> [Exercise directions]: From the material below, return exactly the lines starting at the one that holds "You are a GUI" and ending at the one that holds "You are a computer-use". Pictures stay out of the answer.

[[ Input records, beginning ]]

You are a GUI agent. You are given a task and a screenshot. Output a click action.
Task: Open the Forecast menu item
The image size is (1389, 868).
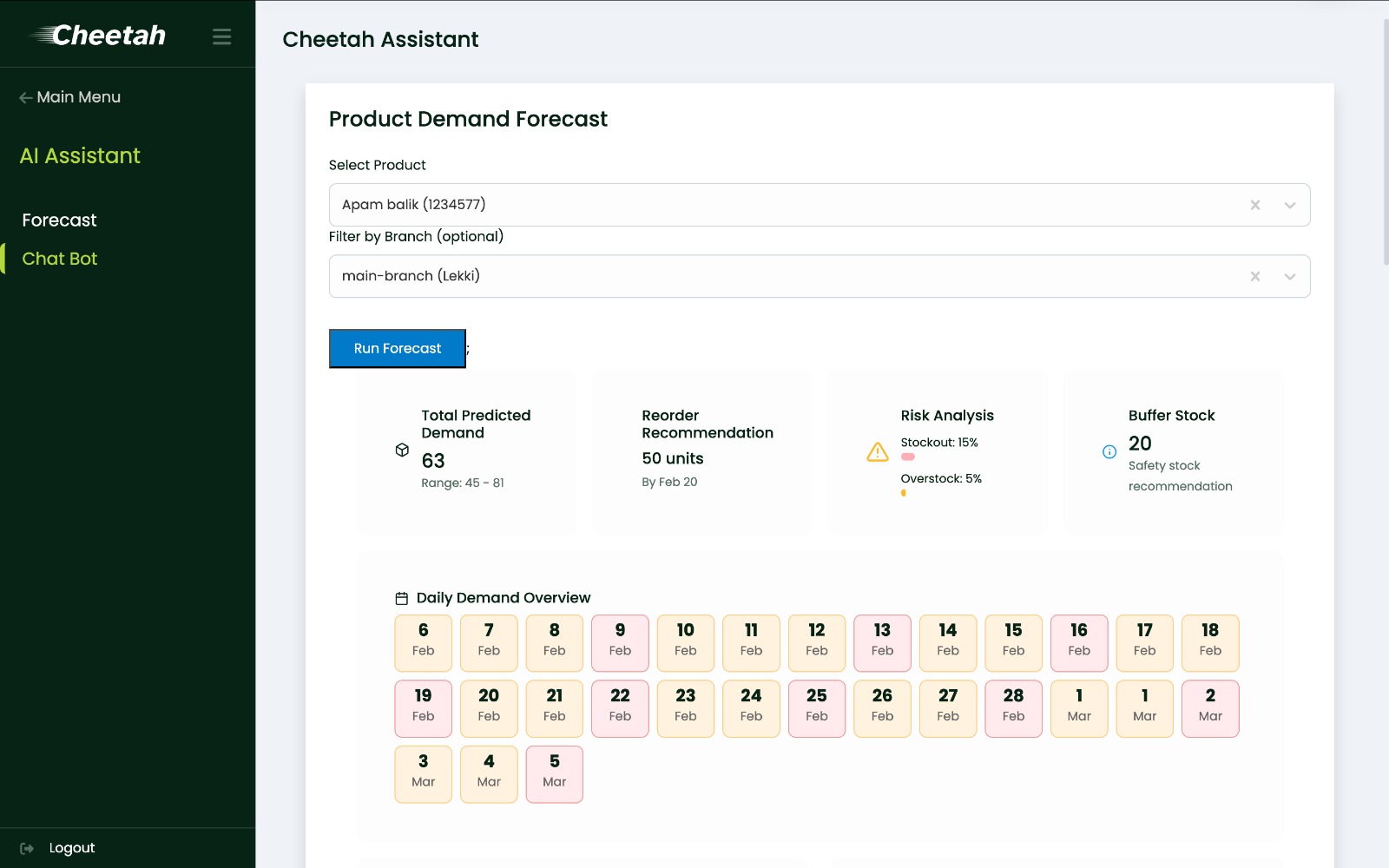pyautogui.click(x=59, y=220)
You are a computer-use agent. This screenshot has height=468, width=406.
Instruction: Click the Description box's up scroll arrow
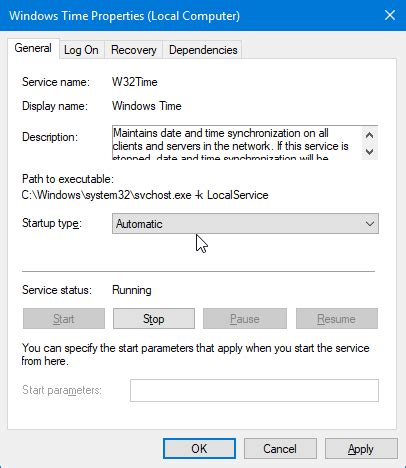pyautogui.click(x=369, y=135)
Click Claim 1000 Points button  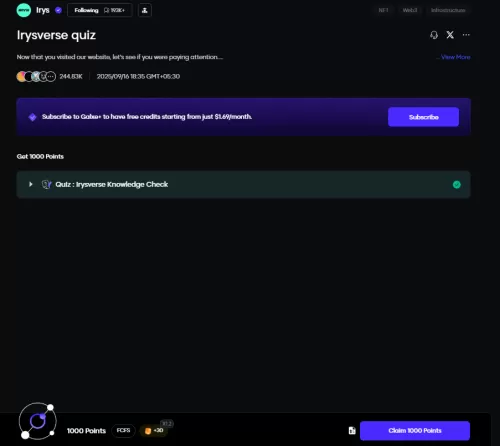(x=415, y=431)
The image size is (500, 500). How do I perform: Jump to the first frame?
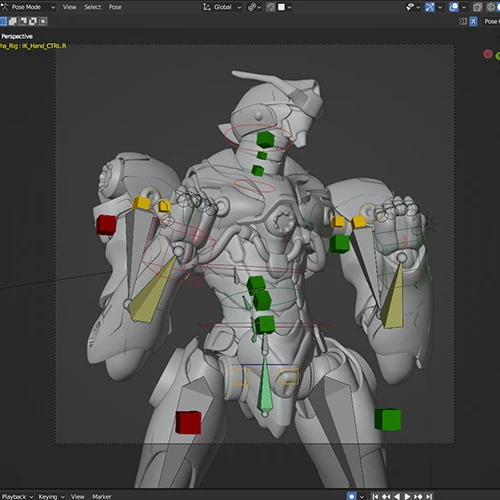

[[ Input records, end ]]
[[ Input records, beginning ]]

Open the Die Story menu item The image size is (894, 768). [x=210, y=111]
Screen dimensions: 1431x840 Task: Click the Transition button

[[ Input records, end ]]

> [Response for this exercise]:
You are a GUI agent. You are given a task and a screenshot. Output a click action.
Task: Open the Forecast menu item
The image size is (1389, 868).
pyautogui.click(x=59, y=220)
You are a computer-use agent. This screenshot has height=468, width=406.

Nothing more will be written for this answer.